Car Detection Over Large Areas With YOLT and Zanzibar Open Aerial Imagery

In conjunction with the SpaceNet dataset and challenge series that aims to democratize satellite imagery data and encourage the development of targeted algorithms, one of the goals of the CosmiQ team is to support the open source mapping community. To that end, CosmiQ is participating in the FOSS4G conference in Dar Es Salaam, Tanzania. FOSS4G is the largest annual global gathering of developers and users of open source geospatial software.

In this blog we explore how well one of the open source tools developed by CosmiQ (YOLT) performs on areas of interest to FOSS4G. Specifically, we analyze 7.5 cm resolution OpenAerialMap data collected via the Zanzibar Mapping Initiative over the island of Zanzibar just off the coast of Dar Es Salaam.

Model Training

As a test of the robustness of our algorithm, we apply a YOLT model trained on a very different dataset than the OpenAerialMap data over Zanzibar: 15 cm COWC aerial imagery collected over cities in Canada (Toronto), New Zealand (Selwyn) and Germany (Potsdam). Recall that YOLT is an object detection algorithm designed to rapidly localize objects over large areas in overhead images of arbitrary size. See our previous post for further training details.
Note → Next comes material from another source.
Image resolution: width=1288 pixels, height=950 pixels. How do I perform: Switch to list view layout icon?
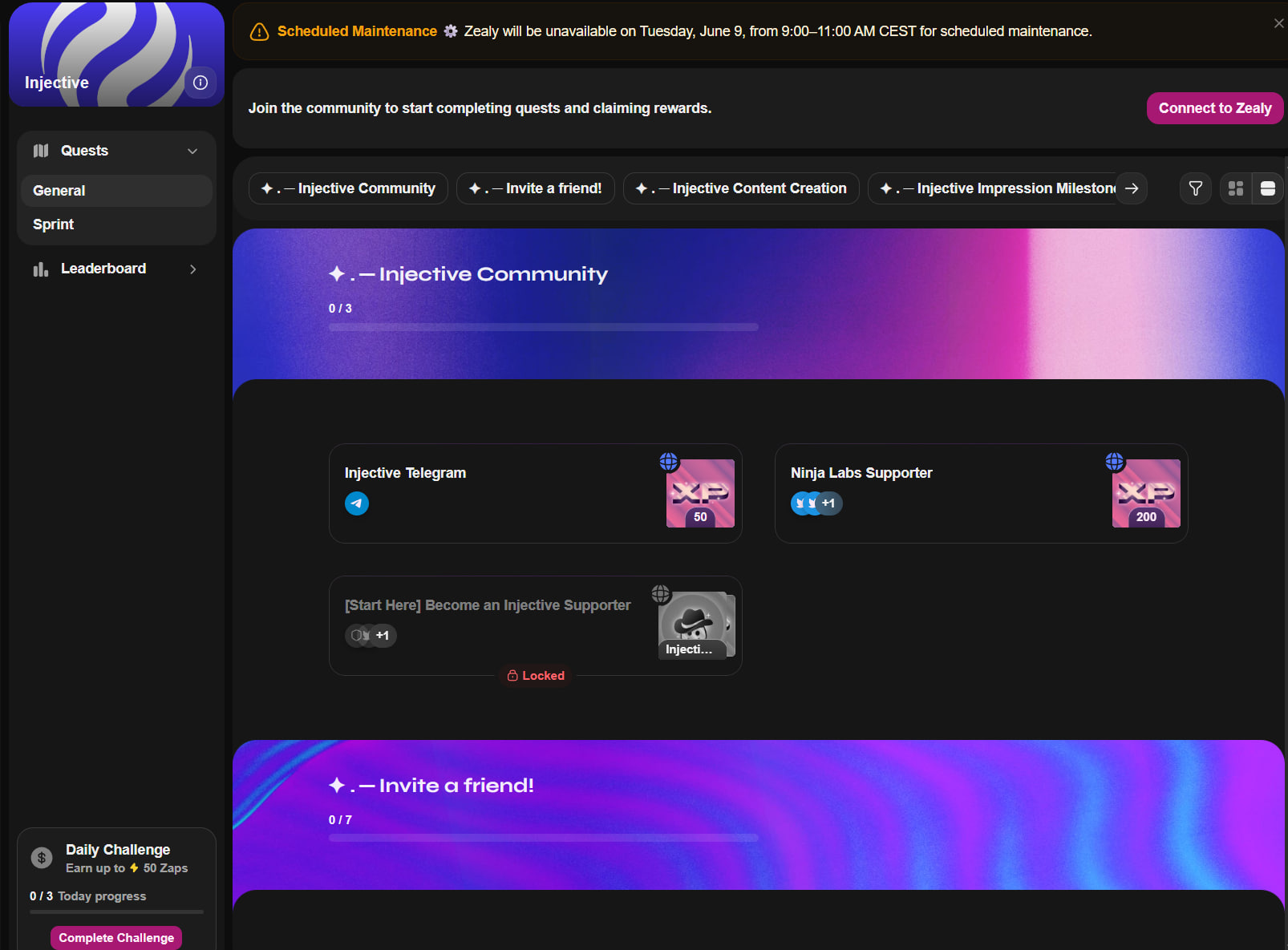click(x=1268, y=188)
The OpenAerialMap test dataset is collected with a different sensor, a different resolution (7.5 cm vs 15 cm for COWC), and over a very different geographic region than our training set. We select a detection threshold designed to minimize false negatives (cars that go undetected), and as a result there are a few false positives in the images. We unfortunately lack ground truth labels for cars in Zanzibar and so cannot compute rigorous performance metrics.

Performance and Conclusions

Inference runs rapidly at 9 square kilometers per minute on a single GPU. At this inference rate, running YOLT on an Amazon EC2 P3 instance for the entire ~1000 square miles of Zanzibar takes less than half an hour. Alternately, running on a lightweight CPU-only machine is possible (albeit far slower) and still runs at a rate of ~1 square kilometer per hour per CPU.
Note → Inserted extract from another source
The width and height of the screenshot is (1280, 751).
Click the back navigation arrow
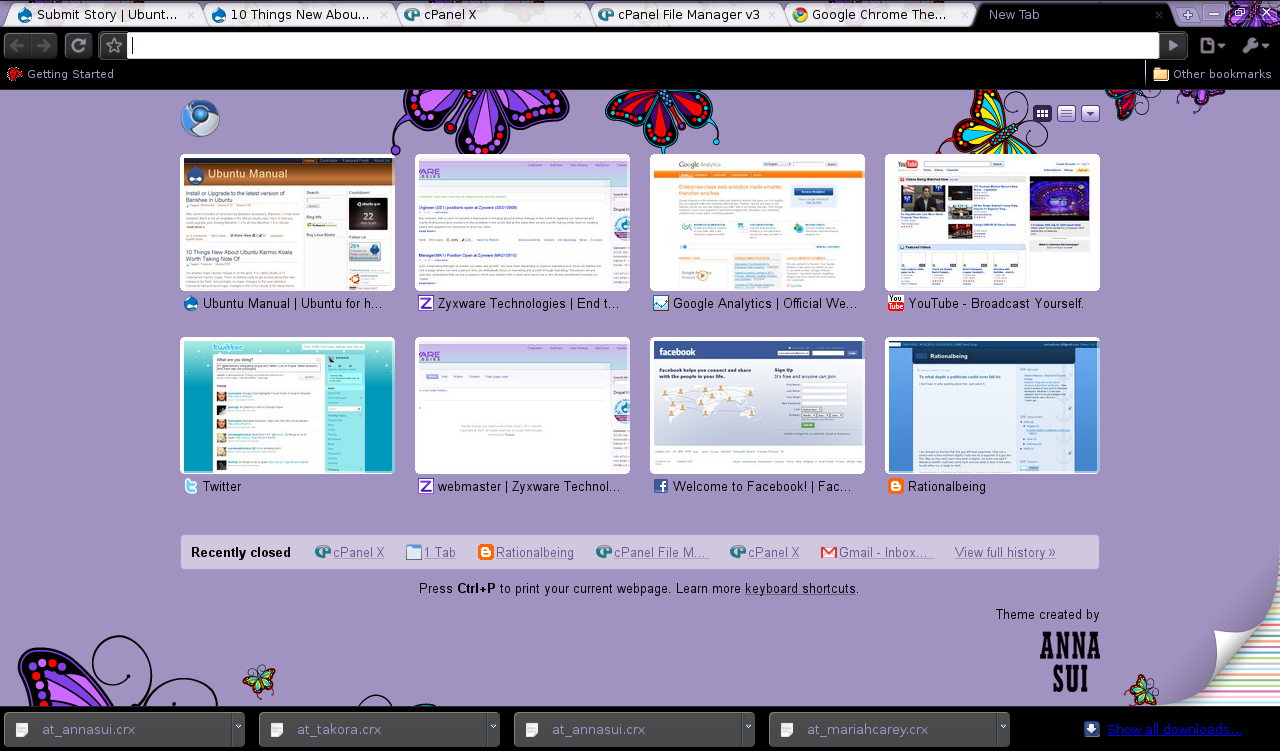[x=17, y=45]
We look forward to further work to quantify performance, but for now the images below appear encouraging with very few missed cars (false negatives) and relatively few false positives. As we continue our algorithmic mapping efforts, future posts will also explore the application of building and road network detection algorithms trained on SpaceNet satellite data to aerial imagery datasets.

Figure 1. Zoom of detected cars (cyan boxes) in northwest Zanzibar.
Figure 2. 500 x 400 meter region of Zanzibar City.
Figure 3. Large image covering 1.3 square kilometers of Zanzibar City. There are ~2000 detected cars in this image.